Su madre la parió en un refugio improvisado en la sitiada ciudad siria de Homs, el centro de la sublevación contra el régimen del presidente Bachar al Asad. Su madre, de 19 años, no tiene analgésicos y no pudo dormir tras dar a luz, comentó, aún con un dolor insoportable.
El padre de Fatime no sabe que su hija ha nacido. Hace un mes, salió de la fábrica de corte de madera, la cual se ha convertido en un búnker improvisado. Fue a por provisiones y no ha podido regresar, dice su esposa.
Puede que el padre de Fatime todavía esté vivo para verla, pero dos tíos abuelos ya no podrán hacerlo, dice su abuela. Ambos hombres fueron detenidos y devueltos como cadáveres mutilados. Mientras describe lo que le pasó a uno de sus hermanos, con voz temblorosa, la abuela toma su cabeza, envuelta en un velo negro, y la tuerce como para insinuar que su cuello está roto.
Muestra una fotografía del cuerpo maltratado de su otro hermano, con el horrible estado del cadáver. La bebé Fatime es uno de los al menos dos decenas de niños que se albergan junto con madres, abuelas y otros familiares en este refugio improvisado en el barrio de Baba Amr, en Homs. Las fuerzas gubernamentales han bombardeado Homs desde principios de febrero. Las familias que están en el refugio han encontrado una seguridad relativa, aunque poca comodidad.
“No dormimos por las noches, ni durante el día”, dice una madre a gritos, vestida de negro de la cabeza hasta los pies, con su rostro cubierto con un niqab, un velo islámico que sólo deja ver los ojos.
“Los niños siempre están llorando; las bombas caen”, se lamenta, mientras mueve los brazos para hacer énfasis en los bombardeos. Se acurrucan en la cercana oscuridad, algunos cubriéndose el rostro mientras me hablan, temerosos de perder más de lo que ya han perdido si el gobierno se entera de quiénes son. El cuarto está lleno de interminables historias de muerte y desesperación.
Una mujer dice que su hijo se encuentra detenido desde finales de agosto, otra, que agarraron al suyo hace mes y medio. Safaa explica que su hermano y su esposo fueron asesinados cuando una bala entró en su casa hace 10 días, pero no se puede detener a llorar. “Tengo que seguir adelante”, asegura. “Tengo que vivir para mis hijos”.
“Mi marido murió en el primer día de los bombardeos. No me permitieron ver su cuerpo; quedó hecho añicos. Su sangre todavía está en las calles”, dice Umm Khidir, una de las madres.

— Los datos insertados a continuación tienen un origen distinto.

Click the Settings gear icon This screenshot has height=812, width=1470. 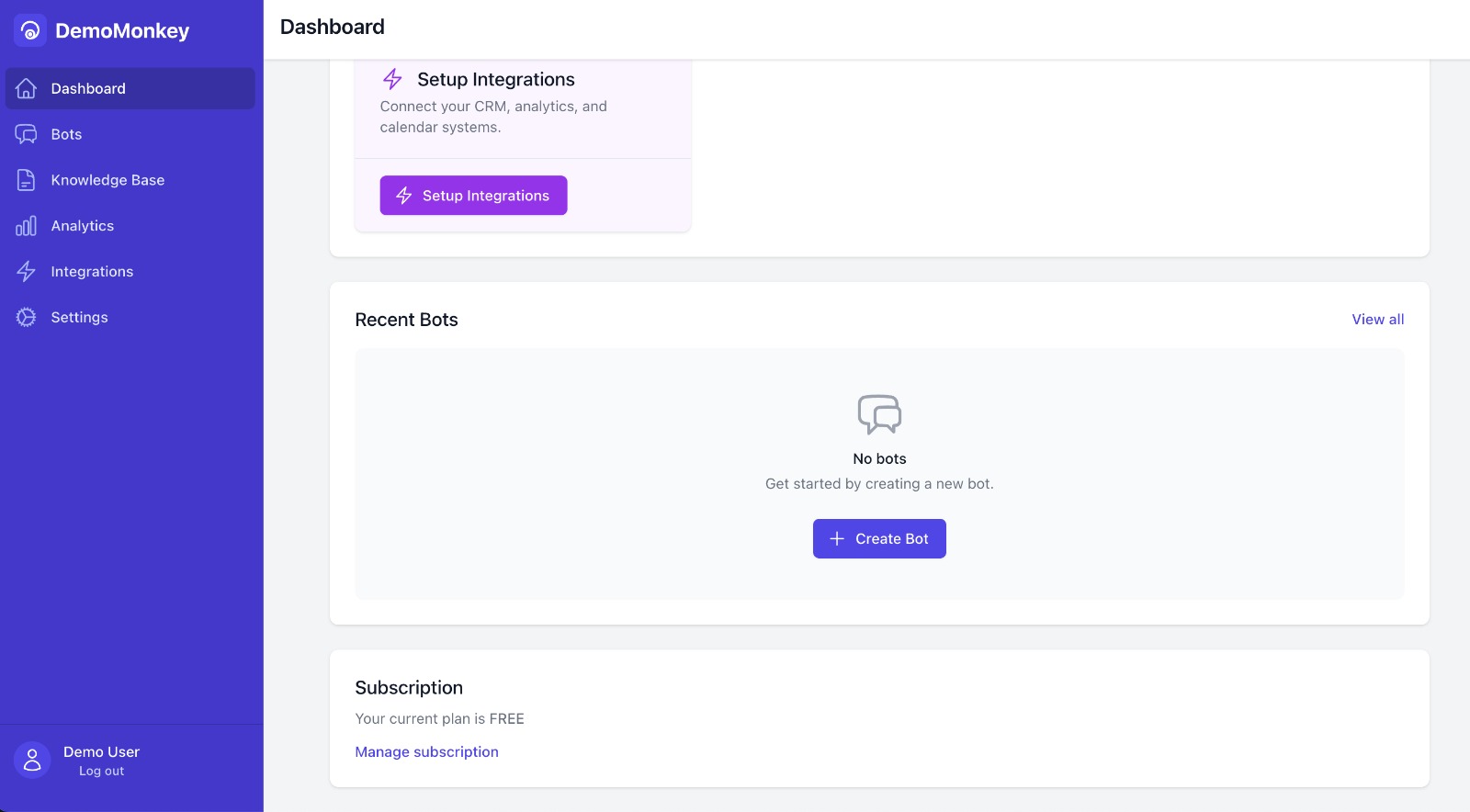pos(26,318)
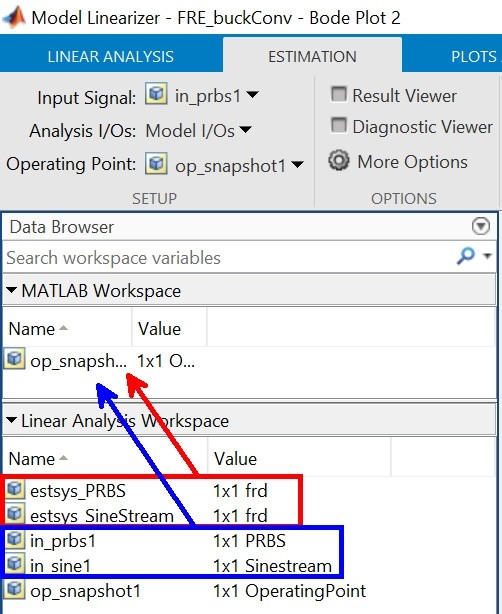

Aunque ahora su atención se centra en su hijo. Dice que el pequeño está enfermo y con fiebre, y que no hay medicamento. “Sigue llorando y diciendo, ‘quiero a papi, quiero a papi’. No puedo traer a su papi de vuelta”, comenta, reclamando saber por qué el mundo no viene a ayudarlos. “¿Qué espera el mundo? ¿A que muramos de hambre y miedo?”
Las familias en el refugio sobreviven con una dieta de arroz y lentejas tomados de un cercano almacén del gobierno, pero las provisiones se están acabando.